◆ **PROVIDED RECORDS**
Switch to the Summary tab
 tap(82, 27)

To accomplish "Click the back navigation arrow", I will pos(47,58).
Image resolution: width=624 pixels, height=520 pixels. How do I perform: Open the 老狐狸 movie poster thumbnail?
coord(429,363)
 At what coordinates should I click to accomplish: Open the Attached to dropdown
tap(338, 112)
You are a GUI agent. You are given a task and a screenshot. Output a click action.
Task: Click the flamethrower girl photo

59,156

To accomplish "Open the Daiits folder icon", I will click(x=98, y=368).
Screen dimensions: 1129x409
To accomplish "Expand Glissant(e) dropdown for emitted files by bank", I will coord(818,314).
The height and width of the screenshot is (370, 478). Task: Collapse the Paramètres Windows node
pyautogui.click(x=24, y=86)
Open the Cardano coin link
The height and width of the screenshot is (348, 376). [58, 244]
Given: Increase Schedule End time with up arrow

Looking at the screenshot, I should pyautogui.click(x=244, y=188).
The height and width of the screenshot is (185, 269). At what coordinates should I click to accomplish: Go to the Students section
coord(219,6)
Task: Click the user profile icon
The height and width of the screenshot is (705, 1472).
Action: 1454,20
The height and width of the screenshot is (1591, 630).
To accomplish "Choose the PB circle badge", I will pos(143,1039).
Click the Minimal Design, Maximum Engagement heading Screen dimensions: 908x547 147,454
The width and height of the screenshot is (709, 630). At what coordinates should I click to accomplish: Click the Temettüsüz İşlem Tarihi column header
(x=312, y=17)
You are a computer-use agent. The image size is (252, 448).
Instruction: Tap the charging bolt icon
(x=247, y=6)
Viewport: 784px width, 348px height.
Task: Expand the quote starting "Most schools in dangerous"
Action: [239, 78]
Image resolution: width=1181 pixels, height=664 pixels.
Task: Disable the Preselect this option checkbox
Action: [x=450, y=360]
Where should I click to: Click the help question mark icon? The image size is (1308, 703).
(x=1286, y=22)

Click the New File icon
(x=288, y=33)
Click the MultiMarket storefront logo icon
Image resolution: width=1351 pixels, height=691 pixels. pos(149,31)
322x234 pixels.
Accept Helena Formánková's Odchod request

◆ **YOUR ASSIGNMENT**
Each line from the material above that mentions the word "dimensions" needs to be copied.

◆ **THE COMPLETED TASK**
Screen dimensions: 1129x409
Click the Minimal Design, Maximum Engagement heading Screen dimensions: 908x547 147,454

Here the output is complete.